A controversial planning application that would see a massive expansion of Cupar is expected to be lodged by the end of this year.
A consortium of developers has resurrected the Cupar North blueprint - shelved eight years ago because of the recession - and now hopes to build some 1400 homes, a by-pass, primary school and business and retail parks to the north of the town.
Fife Council’s senior planner Jim Birrell told north east Fife area committee that the developers had given a ‘clear commitment’ to the project and that there had been ‘huge progress’.
And he gave an assurance that the process would be transparent and that the developers would prepare a masterplan in consultation with the local community.

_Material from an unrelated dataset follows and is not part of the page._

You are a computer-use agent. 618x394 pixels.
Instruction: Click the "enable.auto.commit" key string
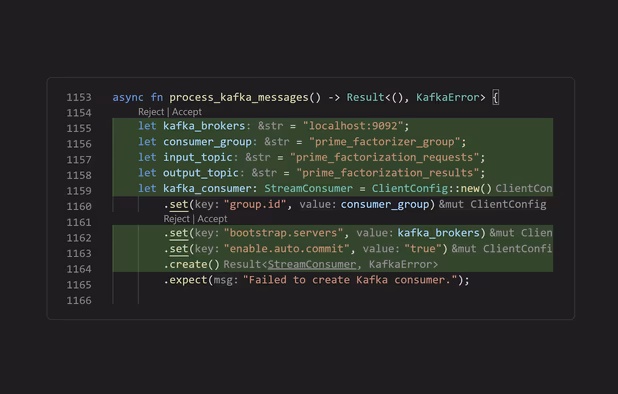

However Cupar councillor Bryan Poole said he remained to be convinced by the plans and was concerned about where the £20 million needed to build the by-pass would come from.
“If you start building houses and there is no road it is important for us to see how that stacks up,” he said.
“There needs to be more openness about this.”
In response, Mr Birrell told him: “We are aware of the sums of money involved and if it is not available it won’t happen.
“The project won’t happen without a relief road.”
Members of Cupar Community Council also discussed the matter at their meeting on Tuesday night, following a presentation by Fife Council planner, Andrew Sim.
A sub-group of the community council has been examining the proposals in detail in recent weeks, with their conclusions forming an official, initial response.
Development at several other sites dotted around the town has been ruled out, with community councillor David Kirk claiming that they would “just be a series of bolt-on estates”.
Council secretary Douglas Provan said: “I have never been a supporter of Cupar North, but I’m a realist and know it will happen.”
Among their recommendations, the community council wants Cupar North residents to be able to walk into the town, along traffic-free routes, with Jenny Hughes saying “not enough thought” was given to pedestrians. There was concern developers’ lorries could cause congestion in town, if the by-pass road was not built first.